Get Woke!

Governor Ron DeSantis of Florida has declared war on “woke.” “Florida,” he said, “is the place where woke goes to die.” The DeSantis administration has defined woke as:

…the belief there are systemic injustices in American society and the need to address them.

DeSantis administration

So are there systemic injustices in America? Yes, absolutely there are. The murder of George Floyd by a police officer highlighted the fact that police officers have far too often been able to get away with reckless brutality and murder of persons in their custody. The murder of Ahmaud Arbery brought the injustice of a Civil War era law in the state of Georgia under such public scrutiny that the state legislature was forced to change the law and to implement Georgia’s first ever hate crimes law. On January 12th 2023 the Justice Department ordered City National Bank to pay $31 million for its refusal to underwrite mortgages in predominantly Black and Latino districts– a behavior that was outlawed in 1968. All of these examples show that there are indeed deep and pervasive injustices in American society. Perhaps those who use the term “woke” derisively just don’t think that any such injustices warrant a solution.

Why do such injustices persist in a nation that is supposed to stand for “liberty and justice for all”? At a national level it’s chiefly because we live under minority rule. Let’s begin with the House of Representatives. The U.S. Constitution (in Article I Section 2) says that every state must get at least one representative in the House. And the Reapportionment Act of 1929 capped the total number of representatives at 435. Those two constraints together have conspired to over-represent states of low population. California, for example, has about 27% less representation in the House than it should have on the basis of population alone.
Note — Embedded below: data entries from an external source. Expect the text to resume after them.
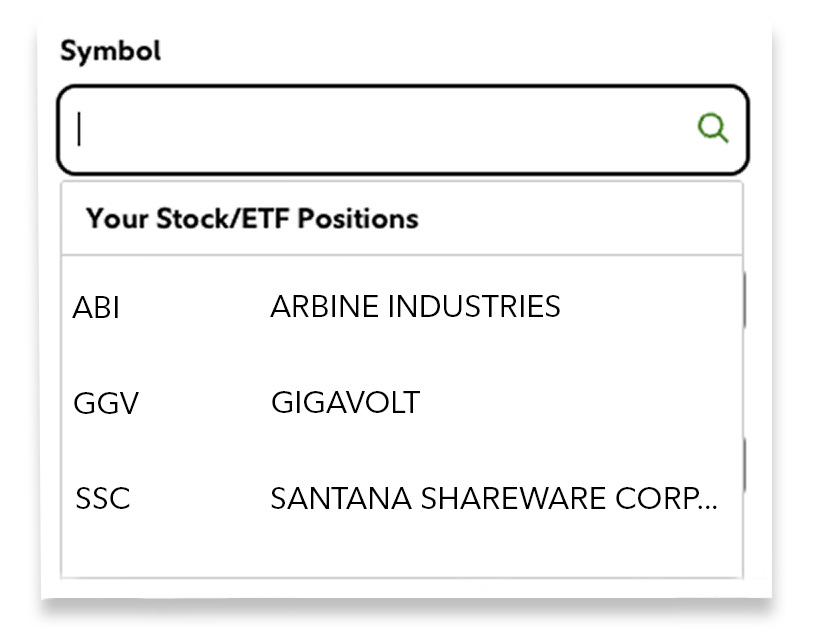Select the SANTANA SHAREWARE CORP entry
813x637 pixels.
point(492,498)
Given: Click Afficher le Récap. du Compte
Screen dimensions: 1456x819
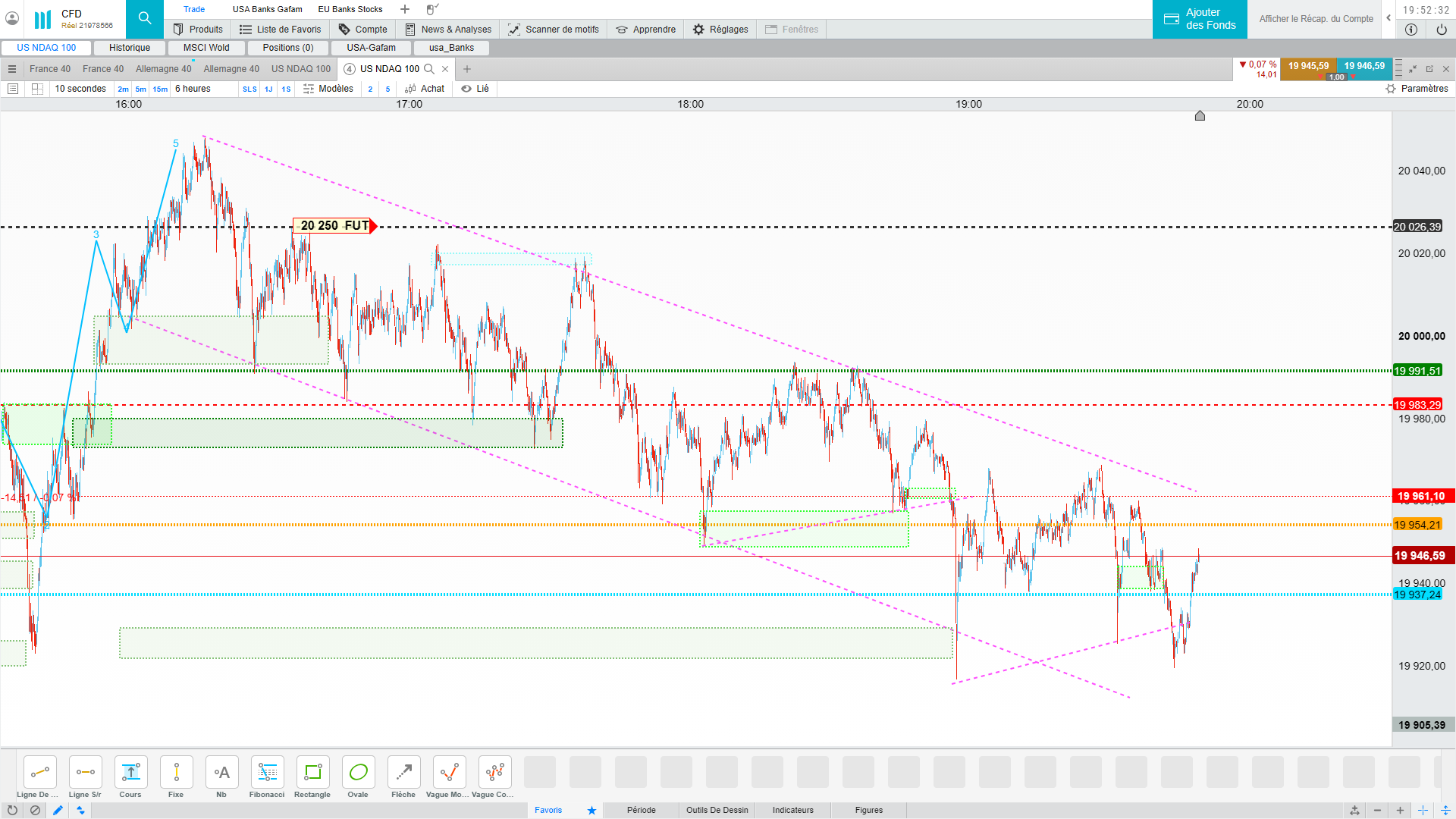Looking at the screenshot, I should click(1316, 19).
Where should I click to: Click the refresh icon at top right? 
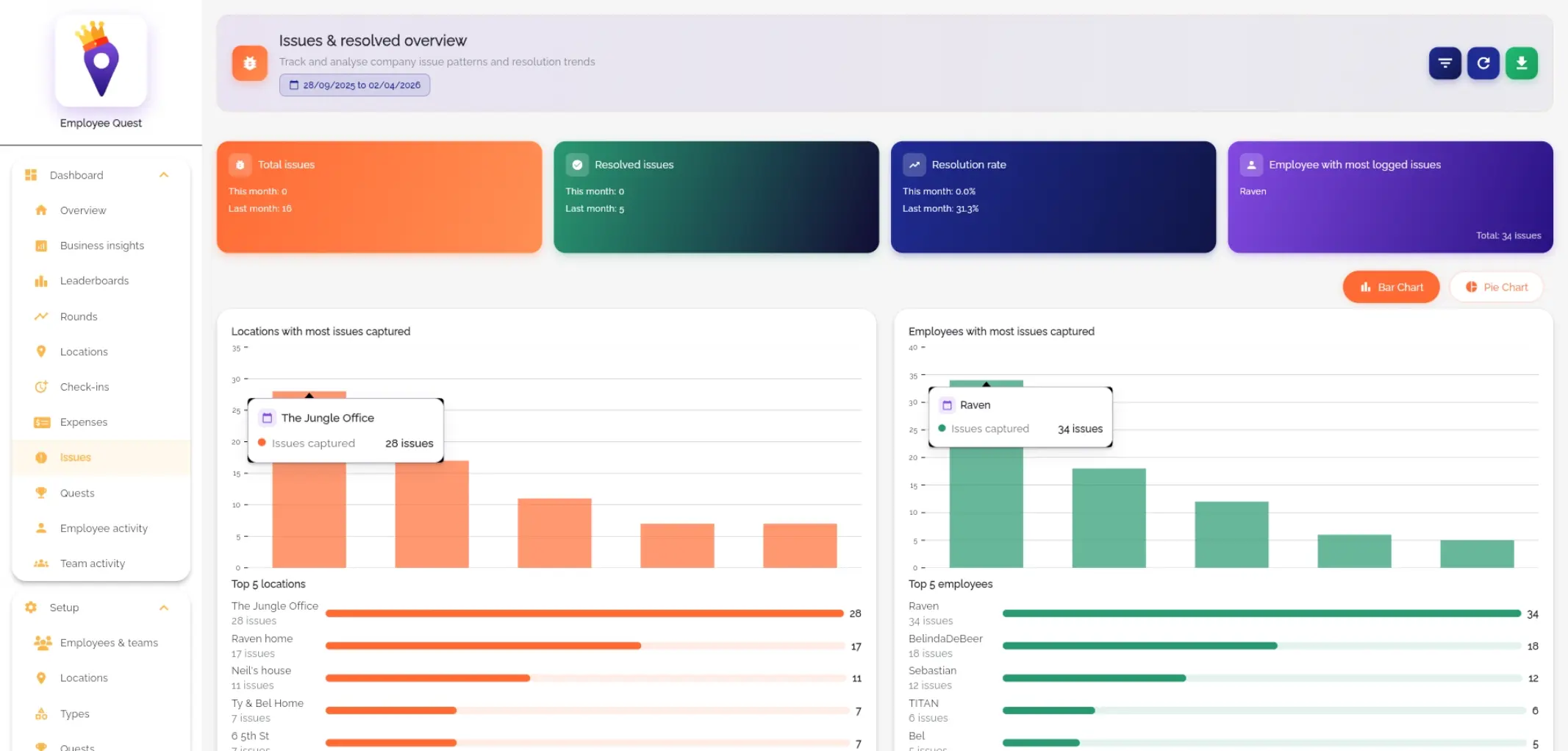(x=1483, y=63)
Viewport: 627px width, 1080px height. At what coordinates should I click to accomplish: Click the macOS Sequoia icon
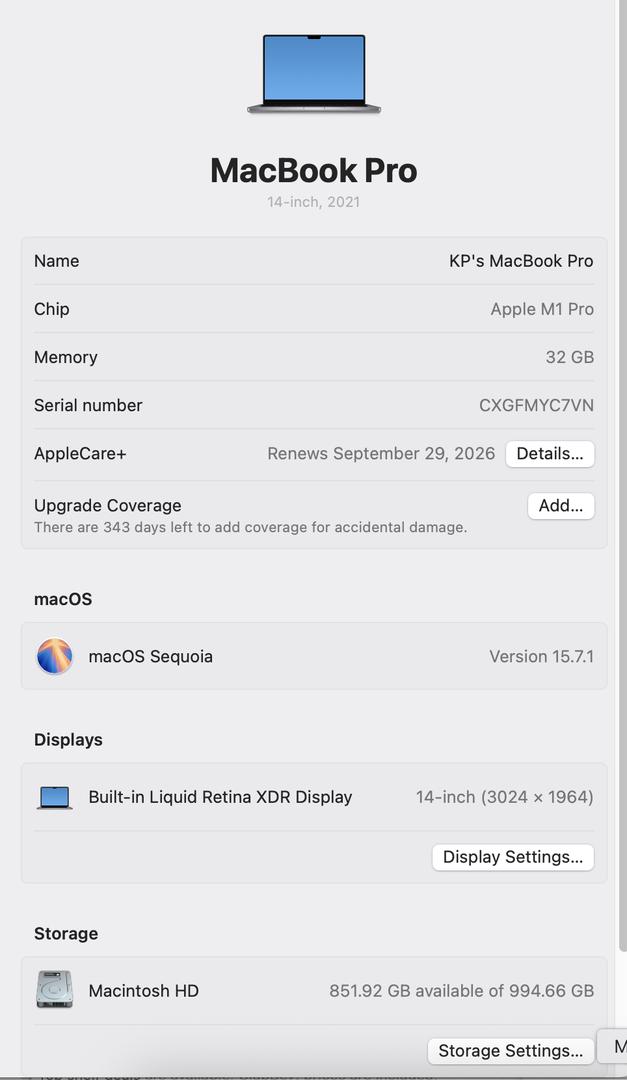tap(55, 657)
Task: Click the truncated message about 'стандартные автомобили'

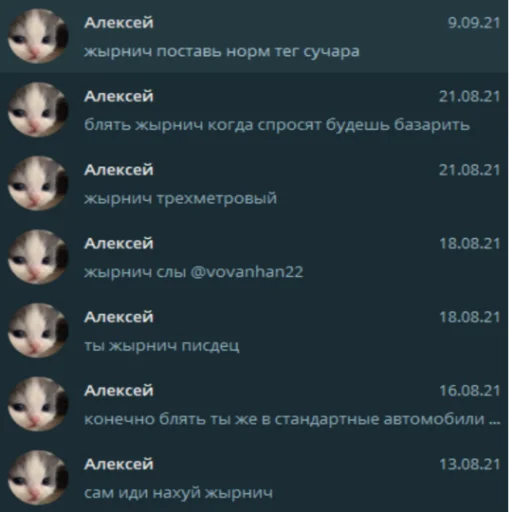Action: click(292, 419)
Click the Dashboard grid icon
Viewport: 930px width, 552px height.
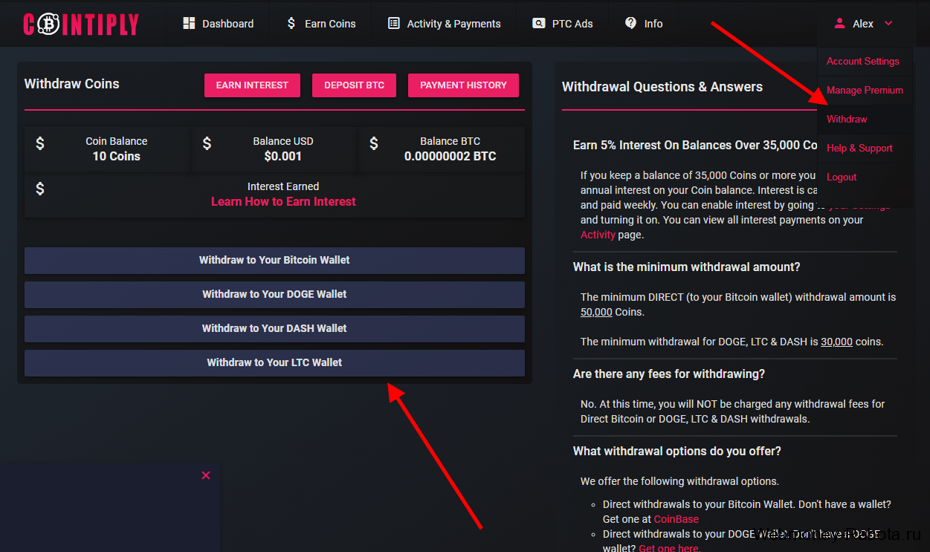coord(189,23)
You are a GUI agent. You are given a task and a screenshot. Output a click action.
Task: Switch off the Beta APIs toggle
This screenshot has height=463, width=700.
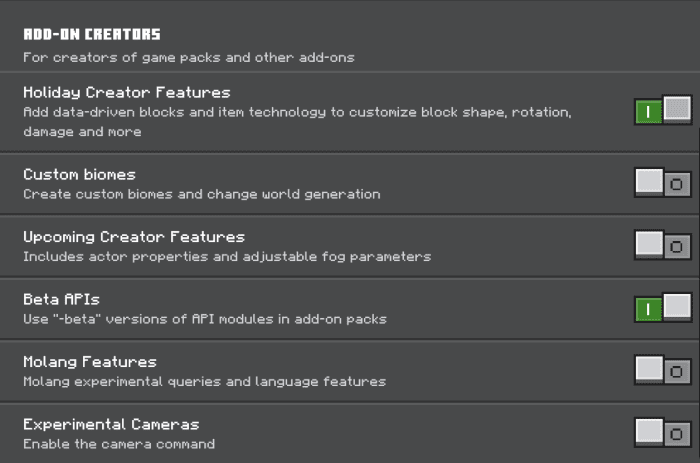pyautogui.click(x=663, y=308)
The Senate is designed to represent states, not the people, since each state gets two senators irrespective of population. There are 9 states that together have about 51% of total U.S. population. That gives those 9 states only 18% representation in the Senate. That means that less than half the people in the United States have control of 82% of the votes in the Senate. That is, the Senate massively over-represents states with low population. Do you want to know why the Senate is the place where legislation goes to die? That’s why.

And of course there is the Electoral College. In the first 23 years of this century we have already had two presidents who won their elections with a minority of the popular vote– because of the rules governing the Electoral College. And those rules give favor to states of low population.

So the House of Representatives, the Senate, and the Presidency are all under the control of a minority faction of the American public– a faction that predominantly favors rural perspectives. Rural America has been steadily diminishing over the past 233 years. In 1790 about 5% of total U.S. population was located in urban centers. Now the number is over 89%. The U.S. Constitution as currently amended over-represents a diminishing portion of American society. And that is an injustice that most definitely needs to be addressed.